I'm trying to do 2 stage least squares regression in python using the statsmodels
library:
from statsmodels.sandbox.regression.gmm import IV2SLS
resultIV = IV2SLS(dietdummy['Log Income'],
dietdummy.drop(['Log Income', 'Diabetes']),
dietdummy.drop(['Log Income', 'Reads Nutri')
Reads Nutri
is my endogenous variable my instrument is Diabetes
and my dependent variable is Log Income
.
Did I do this right? It is much different than the way I would do it on Stata.
Also, when I do resultIV.summary()
, I get a TypeError
(something to do with the F statistic being nonetype). How can I resolve this?
I found this question when I wanted to do an IV2SLS regression myself and had the same problem.
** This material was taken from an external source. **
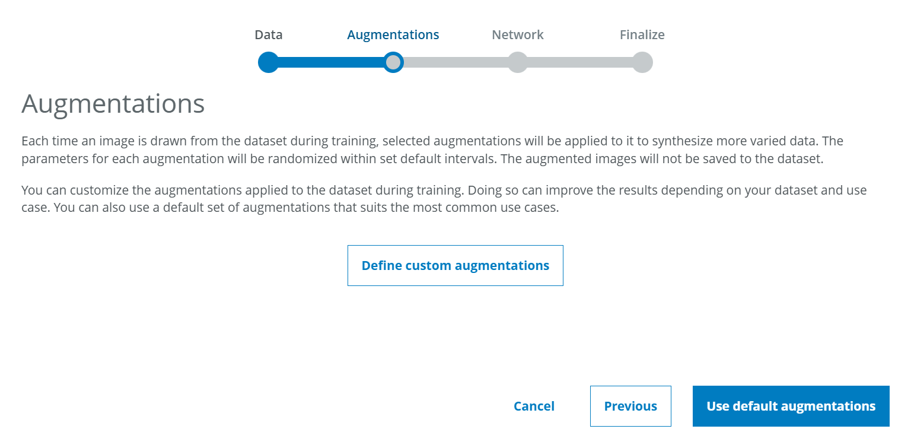Click the gray track between Network and Finalize

[579, 62]
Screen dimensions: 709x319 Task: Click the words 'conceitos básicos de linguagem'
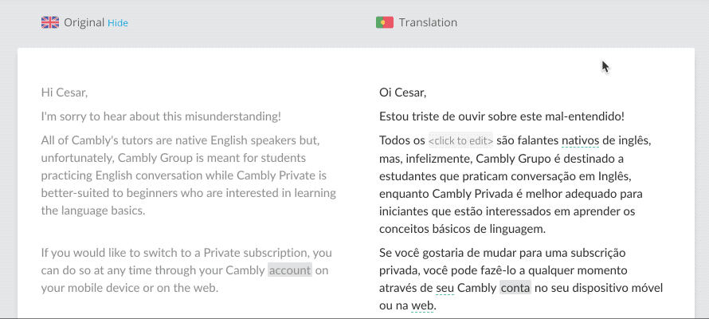(x=463, y=229)
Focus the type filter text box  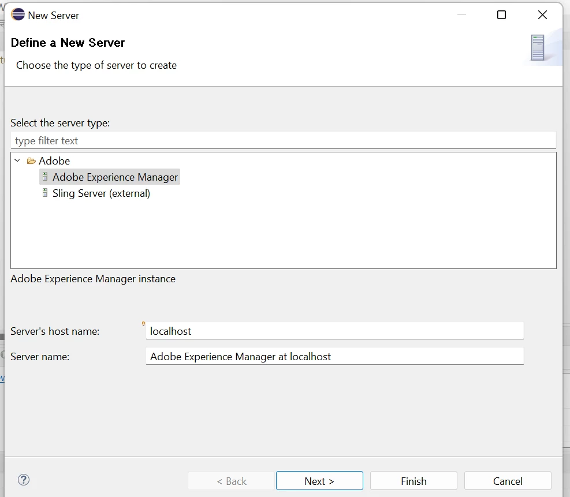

So, just for everybody else who landed here.
The documentation of statsmodels shows how to use this command. Your arguments are endog
, exog
, and instrument
in that order where exog
includes variables which are instrumented and instrument
the instruments and other control variables. In that sense, your model is fine.
The TypeError
you found is currently an open bug in versions 0.6.0 and 0.8.1. and will be fixed in 0.9.0 according to the milestone.
Update (28.06.2018): Version 9.0.0 was released on 15 May and should include a fix for the aforementioned bug.